▶ **Records to use**

____________

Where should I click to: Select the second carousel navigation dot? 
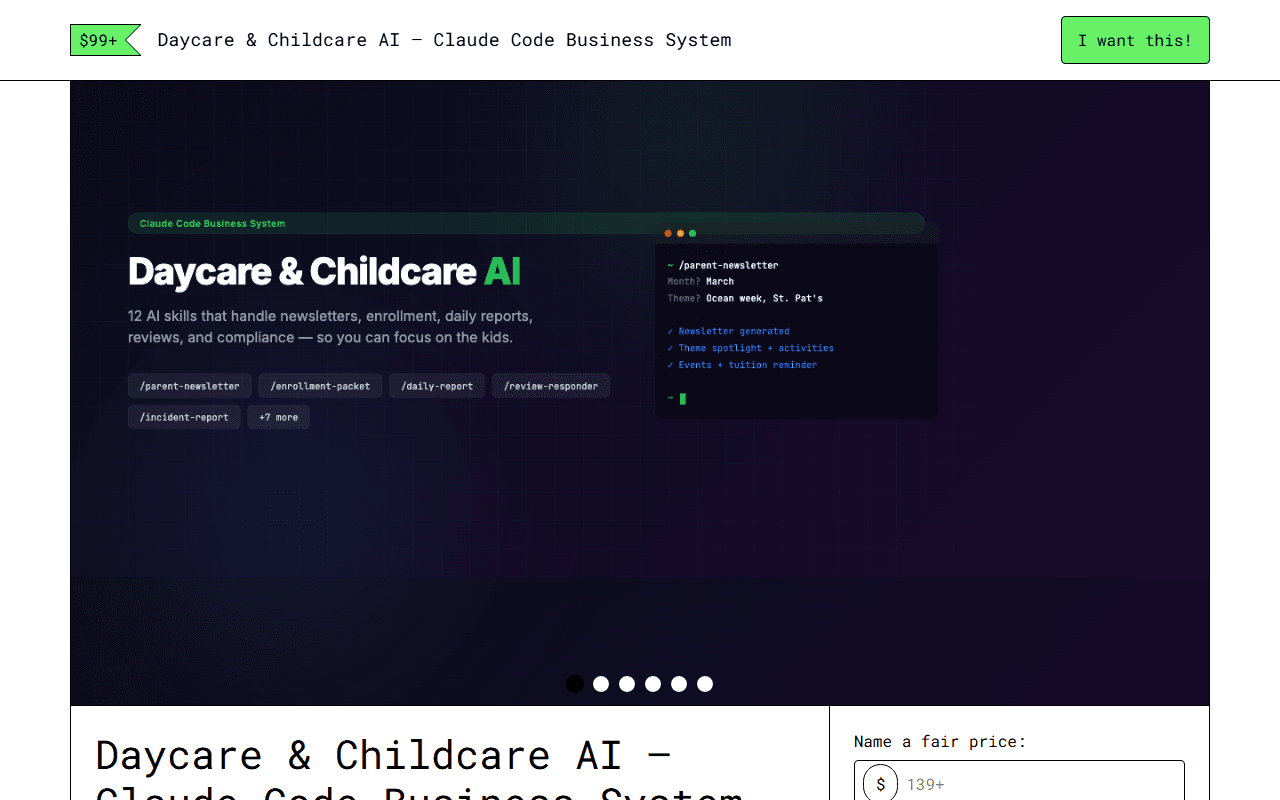click(x=601, y=684)
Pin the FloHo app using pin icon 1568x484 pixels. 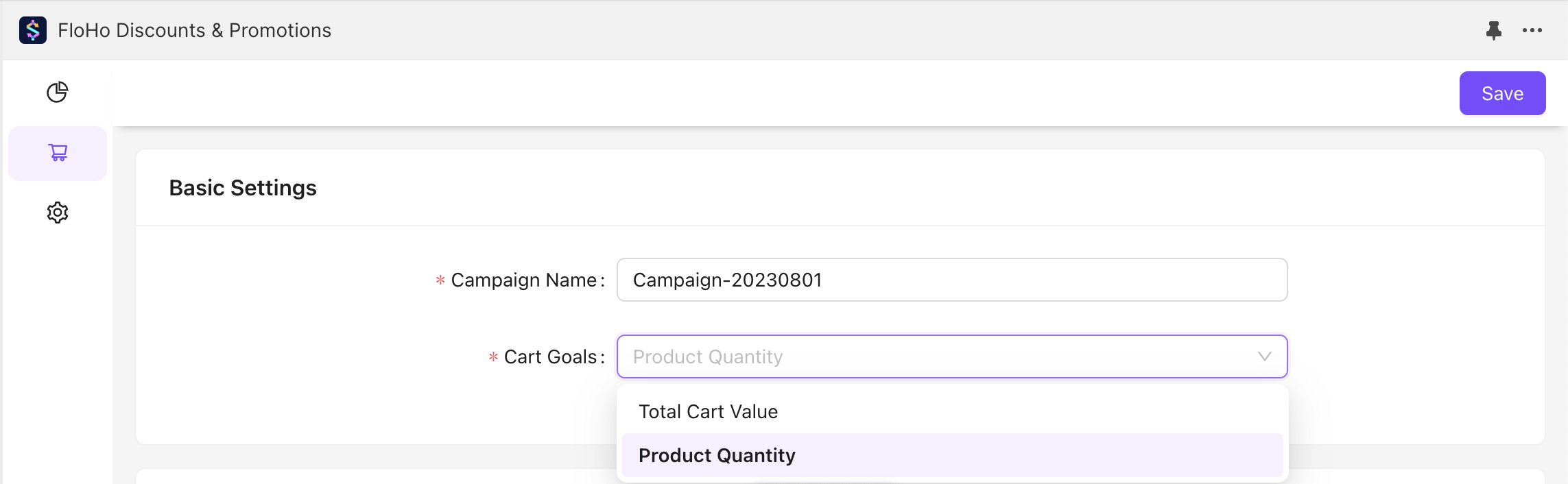point(1493,30)

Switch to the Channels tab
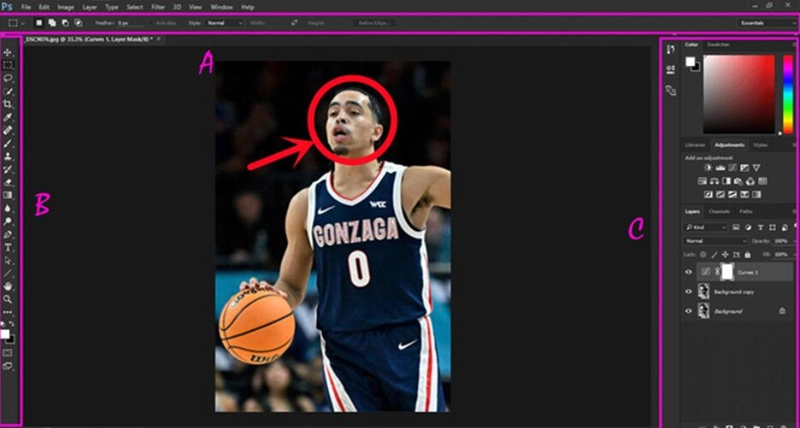click(718, 211)
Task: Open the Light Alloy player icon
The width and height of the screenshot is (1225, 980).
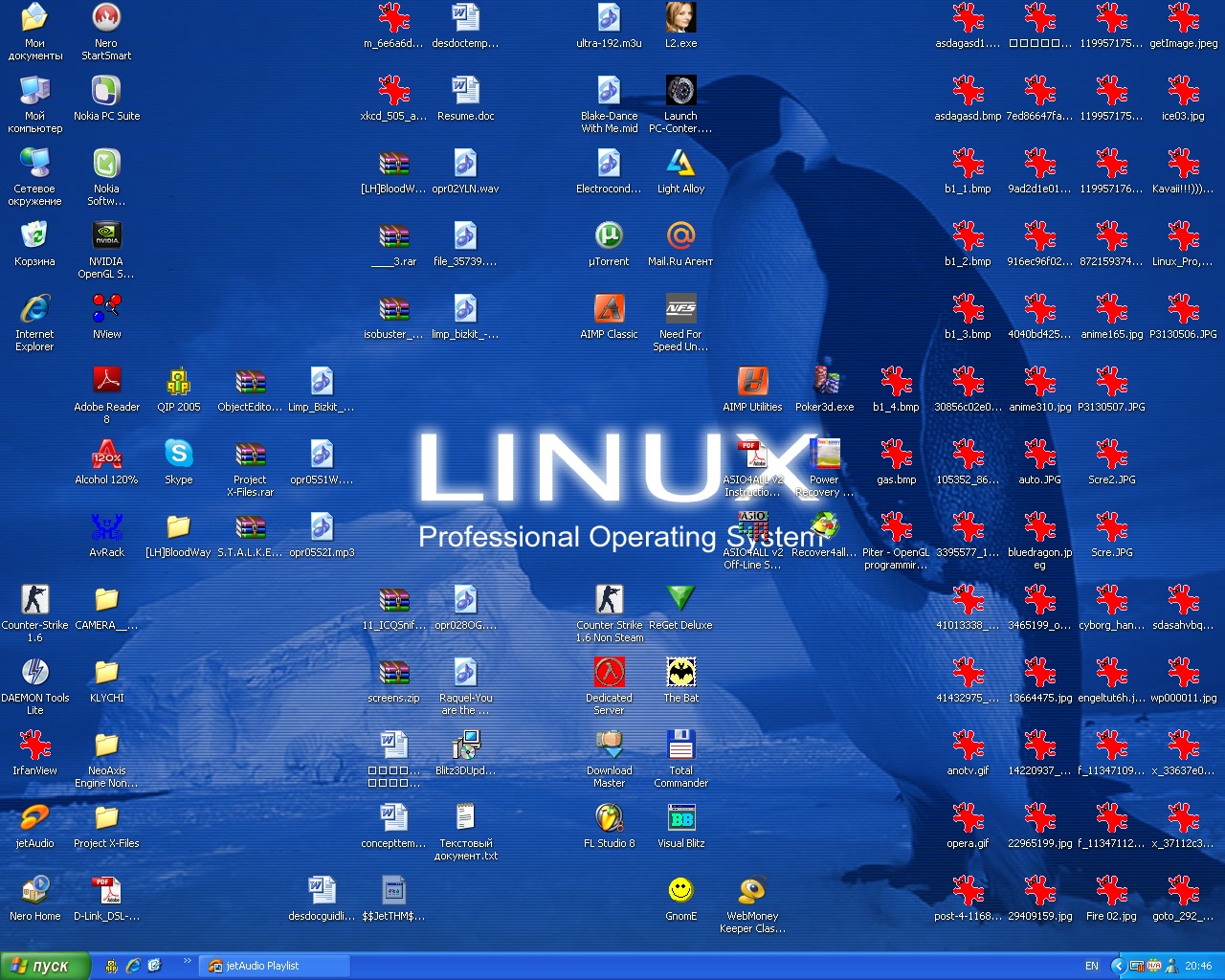Action: [x=680, y=164]
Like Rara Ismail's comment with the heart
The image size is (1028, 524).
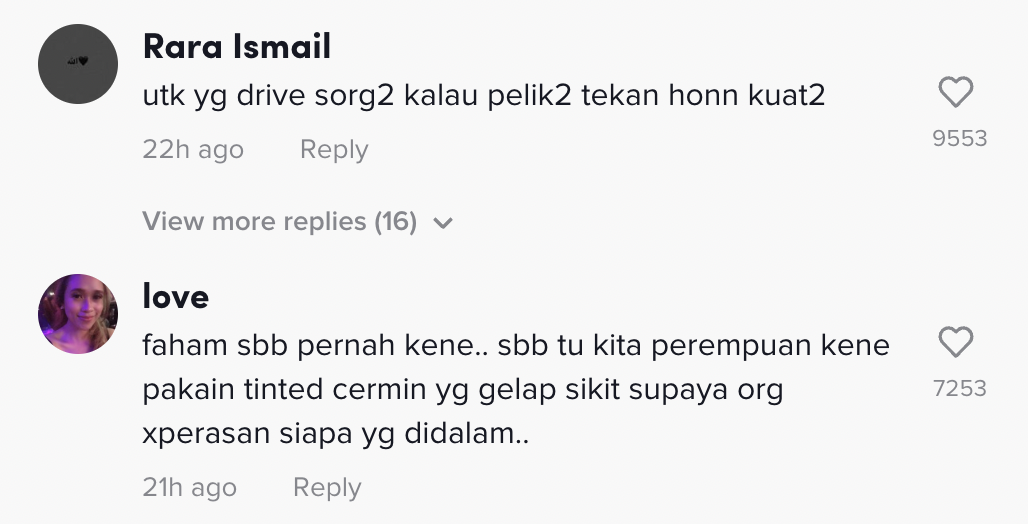click(x=956, y=94)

____________

▶ **Exercise goal**
Write out exactly the lines from the line containing "The width and" through the last line of the listing above, please, and leave out any pictures.

▶ **Response box**
The width and height of the screenshot is (1225, 980).
Action: [x=680, y=164]
Like Rara Ismail's comment with the heart
The image size is (1028, 524).
click(x=956, y=94)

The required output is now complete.